FALMOUTH — Plenty of University of Maine students find themselves on the five-year plan. Howard Reiche Jr. puts them to shame.

On Tuesday, the university awarded Reiche a master’s degree that he started in 1950.

“It’s been on my bucket list,” the 85-year-old Falmouth resident said before a ceremony Tuesday for him and his family at UMaine’s Regional Learning Center at Tidewater Farm.

After graduating from Bowdoin College in Brunswick, Reiche enrolled in a master’s program in zoology at the University of Maine with plans to go into research. But when he was halfway through his thesis on the genetics of bees – after completing the coursework and passing the finals – the university realized Reiche had never taken organic chemistry as an undergraduate, a prerequisite of the program.
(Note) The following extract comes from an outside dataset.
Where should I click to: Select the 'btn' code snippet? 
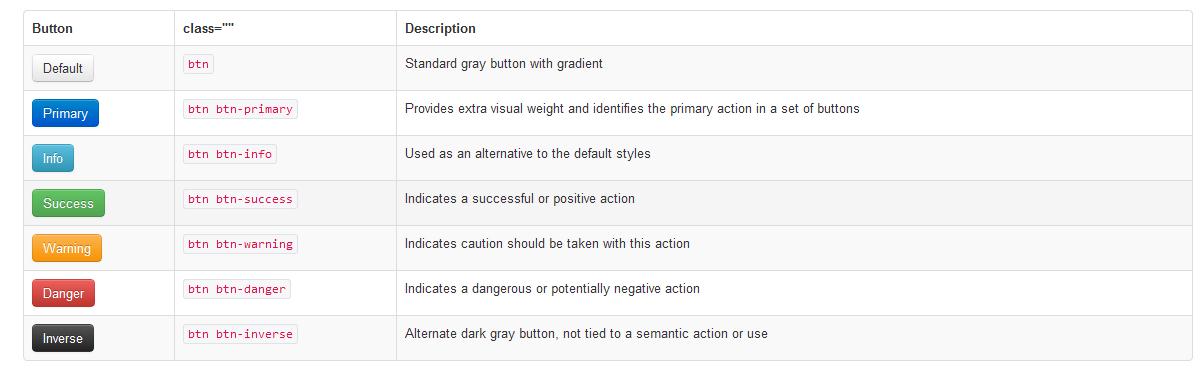point(199,64)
Out of money and in line to get drafted into the military, Reiche didn’t have the means to stick around campus to complete the course. So he abandoned his thesis and got a job teaching in Waterville before enlisting in the military.

Reiche went on to have a 32-year career at the S.D. Warren paper mill in Westbrook, retiring in 1988 as mill manager. After that, he and his son, Ford Reiche, started a chemical handling business in Auburn that they have since sold.

This summer, Howard Reiche said, he was sitting around thinking about things he hadn’t accomplished and decided to make a phone call to see how he could complete his master’s degree.

That turned out to be his last grad school assignment.

After reviewing his transcript and resume, university officials determined that Reiche’s work experience could be considered equivalent to the coursework he would have needed for a non-thesis master’s in biochemistry.

Carol Kim, UMaine’s vice president for research and graduate school dean, handed Reiche the framed diploma Tuesday in front of his wife, his sister, his children and their spouses.

“I’m expecting an application for a Ph.D. degree now,” she told him.

Reiche doesn’t plan to continue his formal education, but will definitely update his resume.

Getting that master’s degree wasn’t the only unfinished business on his bucket list.

In recent years, Reiche has taken up some old hobbies, including swimming, painting with watercolors and playing the cello.

Now he may put his new degree to use.

The son of the namesake of Howard C. Reiche Community School in Portland said he would also like to pick up some work teaching or tutoring.

He was already qualified. But now, he said, “I have the credentials.”